[Pixel coordinate grounding data]

####################

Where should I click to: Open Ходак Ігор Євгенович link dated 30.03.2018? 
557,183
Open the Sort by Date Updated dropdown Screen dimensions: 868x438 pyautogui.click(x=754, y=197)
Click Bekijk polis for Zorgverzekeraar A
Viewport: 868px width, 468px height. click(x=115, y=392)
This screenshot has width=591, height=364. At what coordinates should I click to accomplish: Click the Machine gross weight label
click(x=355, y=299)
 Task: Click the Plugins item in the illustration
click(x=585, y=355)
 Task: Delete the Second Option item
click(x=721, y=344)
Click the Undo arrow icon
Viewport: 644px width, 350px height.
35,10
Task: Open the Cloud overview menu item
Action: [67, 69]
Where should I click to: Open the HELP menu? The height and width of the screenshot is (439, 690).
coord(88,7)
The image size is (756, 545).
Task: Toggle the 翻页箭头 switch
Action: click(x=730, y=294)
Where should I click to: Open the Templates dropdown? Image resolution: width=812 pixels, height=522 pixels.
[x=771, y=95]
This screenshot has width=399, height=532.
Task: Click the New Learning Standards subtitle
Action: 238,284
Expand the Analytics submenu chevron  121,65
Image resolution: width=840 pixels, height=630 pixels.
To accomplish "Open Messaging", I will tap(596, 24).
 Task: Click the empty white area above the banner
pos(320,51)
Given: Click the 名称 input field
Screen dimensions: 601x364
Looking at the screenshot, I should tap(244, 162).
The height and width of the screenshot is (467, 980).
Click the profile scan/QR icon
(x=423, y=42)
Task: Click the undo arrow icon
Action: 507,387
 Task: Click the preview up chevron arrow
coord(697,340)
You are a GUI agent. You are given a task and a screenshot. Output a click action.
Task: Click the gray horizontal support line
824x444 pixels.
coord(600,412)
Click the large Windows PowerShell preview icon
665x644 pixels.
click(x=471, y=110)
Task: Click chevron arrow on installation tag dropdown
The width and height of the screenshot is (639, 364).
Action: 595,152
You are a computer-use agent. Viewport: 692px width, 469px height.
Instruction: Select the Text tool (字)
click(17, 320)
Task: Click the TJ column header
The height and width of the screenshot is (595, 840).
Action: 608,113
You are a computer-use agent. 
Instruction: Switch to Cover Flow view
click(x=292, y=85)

####################

__WHAT YOU ARE ASKED TO DO__. Using the records above, copy all lines that include the word "agent".

__REPLY__.
You are a GUI agent. You are given a task and a screenshot. Output a click action.
You are a computer-use agent. Viewport: 692px width, 469px height.
You are a computer-use agent. 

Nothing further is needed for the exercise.